Todos aqueles que dirigem automóvel na cidade de São Paulo vem se defrontando com contínuos aumentos de congestionamentos e de tempos de viagem em seus deslocamentos. Provavelmente esses motoristas já terão se perguntado: “por que isso está ocorrendo”? e “o que dá prá fazer para resolver esse problema”?
A resposta à primeira pergunta é curta: décadas de omissão e descaso da sociedade e dos governantes, com o planejamento urbano e suas interfaces com o transporte e o trânsito.
Assim, São Paulo transformou-se na cidade “onde se ganha dinheiro, mas não se vive”. A cidade do vale-tudo, onde o aeroporto de Congonhas é o exemplo mais emblemático.
O automóvel tornou-se um bem de consumo durável acessível à grande parcela da população. Taxas de motorização (número de autos por habitante) aproximaram-se das dos países desenvolvidos, sem dispor dos mesmos serviços e infra-estrutura. A mudança da estrutura econômica da cidade (de industrial para serviços) e do mercado de trabalho (com terceirização e informalidade) engendrou uma multiplicidade de locais de interesse e a necessidade de um maior número de deslocamentos, em grande parte viabilizados pelo automóvel, dada a precariedade dos serviços de transporte público, com exceção do metrô.

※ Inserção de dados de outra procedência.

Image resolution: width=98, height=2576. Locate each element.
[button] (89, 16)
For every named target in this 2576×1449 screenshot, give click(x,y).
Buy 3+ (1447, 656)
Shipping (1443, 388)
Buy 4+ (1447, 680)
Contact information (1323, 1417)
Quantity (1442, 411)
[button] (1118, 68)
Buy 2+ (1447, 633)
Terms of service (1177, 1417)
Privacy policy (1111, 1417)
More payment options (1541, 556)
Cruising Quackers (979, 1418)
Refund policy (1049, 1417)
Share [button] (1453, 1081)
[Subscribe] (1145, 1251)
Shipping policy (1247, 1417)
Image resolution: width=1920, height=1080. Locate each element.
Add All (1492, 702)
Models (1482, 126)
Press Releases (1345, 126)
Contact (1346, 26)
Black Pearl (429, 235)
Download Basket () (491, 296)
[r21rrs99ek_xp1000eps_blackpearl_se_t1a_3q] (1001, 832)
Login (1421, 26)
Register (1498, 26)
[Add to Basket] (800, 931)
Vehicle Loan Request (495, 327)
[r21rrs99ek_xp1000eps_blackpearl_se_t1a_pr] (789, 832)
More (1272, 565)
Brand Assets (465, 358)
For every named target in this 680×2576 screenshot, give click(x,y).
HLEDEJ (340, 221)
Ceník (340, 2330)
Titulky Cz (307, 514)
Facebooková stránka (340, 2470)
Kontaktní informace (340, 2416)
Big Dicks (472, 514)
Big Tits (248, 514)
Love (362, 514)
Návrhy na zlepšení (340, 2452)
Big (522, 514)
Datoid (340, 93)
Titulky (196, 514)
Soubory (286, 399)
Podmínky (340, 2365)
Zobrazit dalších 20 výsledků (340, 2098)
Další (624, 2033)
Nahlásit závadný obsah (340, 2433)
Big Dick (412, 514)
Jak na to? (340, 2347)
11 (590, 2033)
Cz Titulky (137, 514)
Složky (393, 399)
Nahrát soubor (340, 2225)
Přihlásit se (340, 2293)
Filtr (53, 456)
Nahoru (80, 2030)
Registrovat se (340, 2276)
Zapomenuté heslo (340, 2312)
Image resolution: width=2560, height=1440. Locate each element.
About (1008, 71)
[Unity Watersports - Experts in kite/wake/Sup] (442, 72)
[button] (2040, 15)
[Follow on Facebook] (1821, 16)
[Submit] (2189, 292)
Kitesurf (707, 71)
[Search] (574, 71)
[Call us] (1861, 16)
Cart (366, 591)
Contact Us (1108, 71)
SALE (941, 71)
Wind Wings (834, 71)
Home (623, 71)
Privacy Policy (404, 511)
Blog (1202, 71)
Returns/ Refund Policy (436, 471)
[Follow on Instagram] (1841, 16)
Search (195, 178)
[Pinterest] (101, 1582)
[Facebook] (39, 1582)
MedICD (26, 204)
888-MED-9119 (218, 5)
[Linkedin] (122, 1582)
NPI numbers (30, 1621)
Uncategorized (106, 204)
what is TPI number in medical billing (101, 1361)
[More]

Esta é a cidade que construímos. Apesar da sua grandeza, vantagens e facilidades, transforma-se, a cada dia que passa, num ambiente mais conturbado e hostil.
Quanto à segunda pergunta: e “o que dá prá fazer para resolver este problema”?
No curto prazo, muito pouco. As alternativas disponíveis são restritas e amargas: ampliar o rodízio municipal de veículos para o dia inteiro (ao invés das atuais 6 horas) ou, ainda mais drástico, ampliar de dois para quatro os finais de placa proibidos de circular num dia útil.
Há, ainda, o pedágio urbano (pagar para circular em determinada área da cidade em determinado horário). Trata-se de mais uma alternativa de alcance limitado, dado que impacta menos aos usuários de maior renda, que são aqueles que realizam maior número de deslocamentos.
Não há dúvida que a melhor opção possível para a cidade é o investimento contínuo e crescente no desenvolvimento do transporte público.
Nos últimos dez anos, o Governo do Estado e mais recentemente a Prefeitura do Município passaram a investir consistentemente no setor, tendo, através do Bilhete Único, ampliado o acesso das pessoas aos serviços e criado um sistema intermodal verdadeiramente integrado. A construção da Linha 4 do Metrô e expansão das Linhas 2 e 5, a reforma e modernização do sistema de trens da CPTM e a implantação de novos corredores estruturais da EMTU e SPTRANS farão sentir seus efeitos nos próximos anos, provavelmente após 2010, permitindo que as condições de circulação na cidade deixem de deteriorar-se e, eventualmente, melhorem.
Isso, no entanto, por sí só não será suficiente. Há que, antes de tudo, mudar comportamentos. Não é possível continuar a queimar combustíveis (escassos e caros) em infindáveis congestionamentos e ainda emitir toneladas de poluentes nem ter 1,2 ocupante por automóvel em circulação na cidade ou construir grandes equipamentos urbanos (estádios, universidades, hipermercados) que não sejam acessíveis por transporte público.
É necessário “domesticar” o uso do automóvel e seu usuário. É necessário que as pessoas se convençam ou sejam convencidas a trocar o automóvel pelo transporte público de qualidade e que assim possam contribuir, diretamente, para a construção de um novo projeto de cidade.
Jaime Waisman é professor da Escola Politécnica da USP e diretor da Sistran Engenharia.